J-integral

The J-integral represents a way to calculate the strain energy release rate, or work (energy) per unit fracture surface area, in a material.^[1] The theoretical concept of J-integral was developed in 1967 by G. P. Cherepanov^[2] and independently in 1968 by James R. Rice,^[3] who showed that an energetic contour path integral (called J) was independent of the path around a crack.

Experimental methods were developed using the integral that allowed the measurement of critical fracture properties in sample sizes that are too small for Linear Elastic Fracture Mechanics (LEFM) to be valid. ^[4] These experiments allow the determination of fracture toughness from the critical value of fracture energy J_Ic, which defines the point at which large-scale plastic yielding during propagation takes place under mode I loading.^[1]^[5]

The J-integral is equal to the strain energy release rate for a crack in a body subjected to monotonic loading.^[6] This is generally true, under quasistatic conditions, only for linear elastic materials. For materials that experience small-scale yielding at the crack tip, J can be used to compute the energy release rate under special circumstances such as monotonic loading in mode III (antiplane shear). The strain energy release rate can also be computed from J for pure power-law hardening plastic materials that undergo small-scale yielding at the crack tip.

The quantity J is not path-independent for monotonic mode I and mode II loading of elastic-plastic materials, so only a contour very close to the crack tip gives the energy release rate. Also, Rice showed that J is path-independent in plastic materials when there is no non-proportional loading. Unloading is a special case of this, but non-proportional plastic loading also invalidates the path-independence. Such non-proportional loading is the reason for the path-dependence for the in-plane loading modes on elastic-plastic materials.

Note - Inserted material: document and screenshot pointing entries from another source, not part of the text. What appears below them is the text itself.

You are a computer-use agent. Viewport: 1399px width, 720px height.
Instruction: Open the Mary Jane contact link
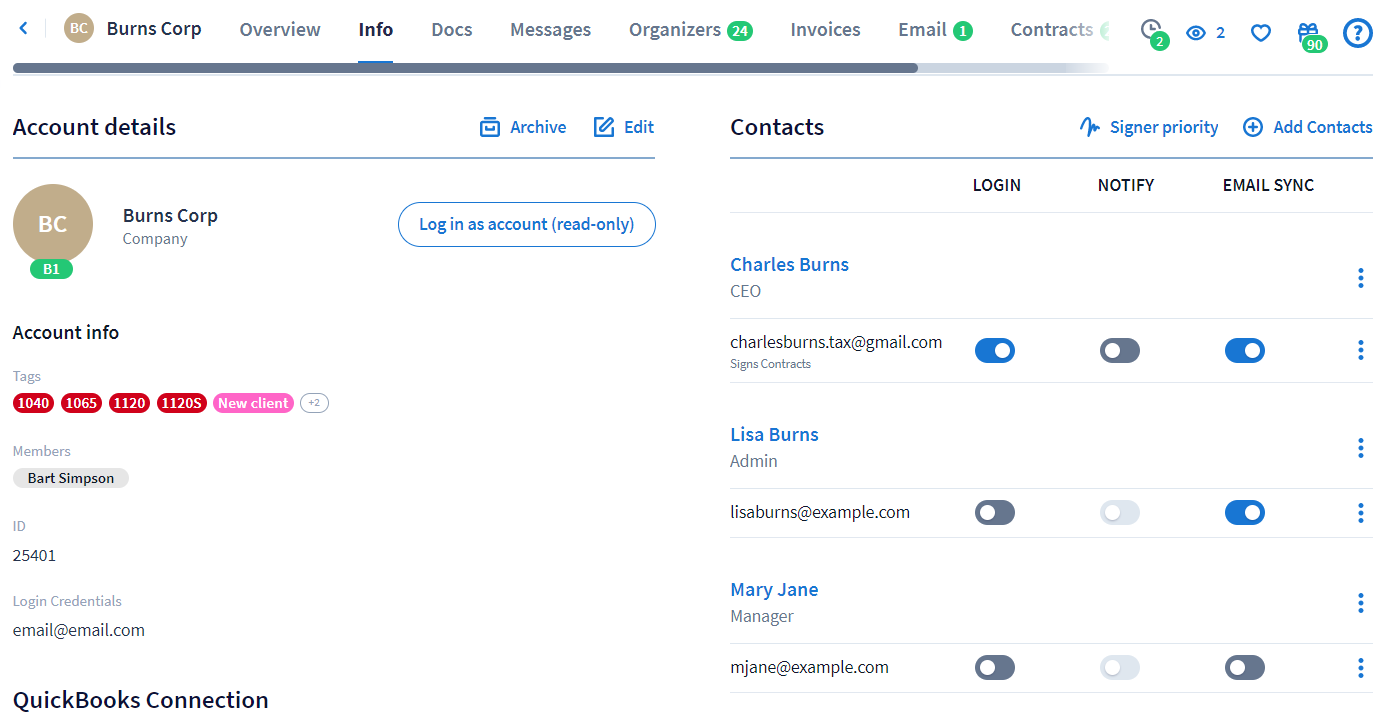point(774,590)
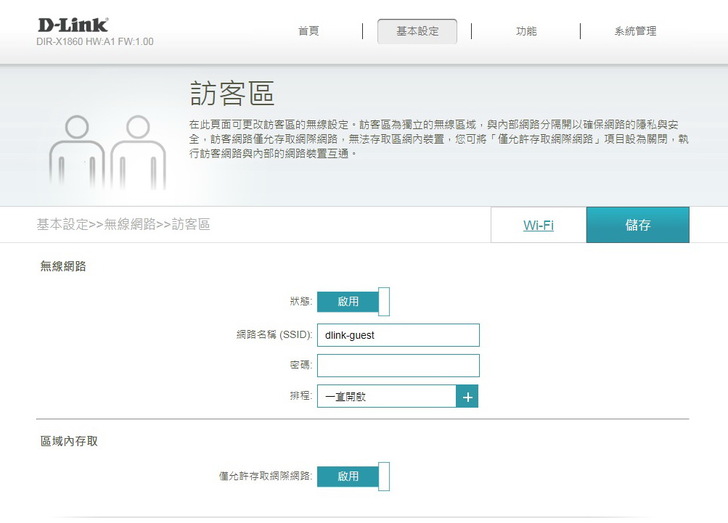Click the DIR-X1860 model version text
Viewport: 728px width, 523px height.
[96, 42]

^ ^a ^b Van Vliet, Krystyn J. (2006); "3.032 Mechanical Behavior of Materials"
^ G. P. Cherepanov, The propagation of cracks in a continuous medium, Journal of Applied Mathematics and Mechanics, 31(3), 1967, pp. 503–512.
^ J. R. Rice, A Path Independent Integral and the Approximate Analysis of Strain Concentration by Notches and Cracks, Journal of Applied Mechanics, 35, 1968, pp. 379–386.
^ Lee, R. F., & Donovan, J. A. (1987). J-integral and crack opening displacement as crack initiation criteria in natural rubber in pure shear and tensile specimens. Rubber chemistry and technology, 60(4), 674–688. [1]
^ Meyers and Chawla (1999): "Mechanical Behavior of Materials," 445–448.
^ Yoda, M., 1980, The J-integral fracture toughness for Mode II, Int. J. Fracture, 16(4), pp. R175–R178.

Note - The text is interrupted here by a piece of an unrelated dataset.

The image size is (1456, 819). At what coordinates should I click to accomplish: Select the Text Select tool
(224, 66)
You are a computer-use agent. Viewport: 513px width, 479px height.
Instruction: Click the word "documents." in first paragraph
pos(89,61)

[VanVliet-1] Van Vliet, Krystyn J. (2006); "3.032 Mechanical Behavior of Materials"

[2] G. P. Cherepanov, The propagation of cracks in a continuous medium, Journal of Applied Mathematics and Mechanics, 31(3), 1967, pp. 503–512.

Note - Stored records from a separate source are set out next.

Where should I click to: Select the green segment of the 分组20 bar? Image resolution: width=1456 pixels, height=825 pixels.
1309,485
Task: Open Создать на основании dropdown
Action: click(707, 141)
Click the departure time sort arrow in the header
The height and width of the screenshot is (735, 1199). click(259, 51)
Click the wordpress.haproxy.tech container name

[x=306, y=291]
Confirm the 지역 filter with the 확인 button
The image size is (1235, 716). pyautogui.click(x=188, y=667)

[Rice68-3] J. R. Rice, A Path Independent Integral and the Approximate Analysis of Strain Concentration by Notches and Cracks, Journal of Applied Mechanics, 35, 1968, pp. 379–386.

[Lee_and_Donavon-4] Lee, R. F., & Donovan, J. A. (1987). J-integral and crack opening displacement as crack initiation criteria in natural rubber in pure shear and tensile specimens. Rubber chemistry and technology, 60(4), 674–688. [1]

[Meyers-5] Meyers and Chawla (1999): "Mechanical Behavior of Materials," 445–448.

[Yoda80-6] Yoda, M., 1980, The J-integral fracture toughness for Mode II, Int. J. Fracture, 16(4), pp. R175–R178.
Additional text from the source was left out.